For the tutorial inversion, here are some things we noticed:

  • The general shape and amplitude of the main geophysical signatures are well reproduced by the predicted data at all frequencies.

  • Normalized misfits for the 3 highest frequencies are noticeably lower than normalized misfits for the 2 lowest frequencies, indicating the inversion is not fitting data at all frequencies evenly; i.e. under-fitting the lower frequencies.

  • Signatures in the normalized misfit maps at the 3 highest frequencies aren’t particularly coherent. However, there are clearly coherent signatures in the normalized misfit map for 42 Hz and somewhat at 91 Hz.

For our example, better results could be obtained by increasing the global level of uncertainty for the data at the 3 highest frequencies.
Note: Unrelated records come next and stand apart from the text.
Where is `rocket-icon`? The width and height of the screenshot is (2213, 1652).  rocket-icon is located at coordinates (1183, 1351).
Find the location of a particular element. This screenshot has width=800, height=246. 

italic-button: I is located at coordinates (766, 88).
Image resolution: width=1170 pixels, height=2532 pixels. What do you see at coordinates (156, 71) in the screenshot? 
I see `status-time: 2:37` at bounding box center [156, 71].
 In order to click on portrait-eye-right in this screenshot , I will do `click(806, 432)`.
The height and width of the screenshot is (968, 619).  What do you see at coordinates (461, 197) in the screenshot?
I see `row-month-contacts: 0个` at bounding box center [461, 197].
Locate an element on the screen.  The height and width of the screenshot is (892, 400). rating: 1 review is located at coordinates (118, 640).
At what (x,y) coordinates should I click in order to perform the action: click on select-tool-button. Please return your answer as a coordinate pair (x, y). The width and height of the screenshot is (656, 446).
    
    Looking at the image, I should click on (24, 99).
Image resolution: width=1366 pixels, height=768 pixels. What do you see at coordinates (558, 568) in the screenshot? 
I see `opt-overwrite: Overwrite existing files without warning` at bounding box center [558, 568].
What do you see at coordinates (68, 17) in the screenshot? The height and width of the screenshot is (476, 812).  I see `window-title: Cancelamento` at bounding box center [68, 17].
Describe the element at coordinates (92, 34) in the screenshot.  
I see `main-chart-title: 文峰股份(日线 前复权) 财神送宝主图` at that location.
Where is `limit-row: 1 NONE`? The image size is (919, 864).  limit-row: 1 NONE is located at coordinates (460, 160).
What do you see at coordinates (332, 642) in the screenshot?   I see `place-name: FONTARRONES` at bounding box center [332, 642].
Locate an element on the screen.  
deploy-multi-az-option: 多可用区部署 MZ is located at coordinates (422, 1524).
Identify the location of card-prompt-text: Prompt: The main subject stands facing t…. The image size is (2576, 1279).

We may also need to adjust the uncertainties at our two lower frequencies to better fit anomalous signatures.

../../../_images/misfit.png

Predicted data, observed data and normalized misfit for all frequencies. Predicted and observe data are plotted on the same scale. All normalized misfit maps are plotted on a range from -3 to 3.

10.5.7.3. Recovered Model

10.5.7.3.1. General

Using meshtools3d.exe we plot the recovered model at the 8th iteration. Cutoffs have been used to show the margins of conductive and resistive features within the survey area. As expected, there is a large-scale resistive feature in the SW corner. There is a large NW-SE conductive feature nearer to the middle of the survey region, and a smaller NW-SE conductive feature to the NW. Finally, there is a secondary resistive structure centered at (486000, 5422500). Finally, there are some small conductive and resistive features in the NE>

../../../_images/recovered_0015_iter8_structures.png

Recovered conductive and resistive structures.

10.5.7.3.2. Cross-section at base station

Below, we plot an EW cross-section of the recovered model that bisects the base station location. As we can see, there is a doughnut-like conductive feature at the surface surrounding the base station location. And below the base station is a more resistive region. Given that MobileMT data are directly sensitive to the base station conductivity, the features recovered here may play a significant role in fitting the observed data. The extent to which these structures may impact our interpretation of the inversion result, and ways to mitigate this impact, are an area of ongoing research.

../../../_images/recovered_0015_iter8_basestn.png

Recovered model for EW cross-section bisecting the base station.

10.5.7.3.3. Inversion using different starting models

Synthetic modeling studies have shown that the depths, margins and conductivities of recovered structures from MobileMT inversion can vary significantly based on the starting and reference model. Here, we show SW to NE cross-sections (A to B) for recovered models where 3 different conductivity were used as the starting and reference models: 0.0005 S/m, 0.0015 S/m and 0.005 S/m. In this case, the structures recovered for each of the 3 starting and reference model values is quite consistent.

../../../_images/recovered_all_iter8.png

Recovered models for starting and reference models of 0.0005 S/m (top), 0.0015 S/m (middle), and 0.005 S/m (bottom).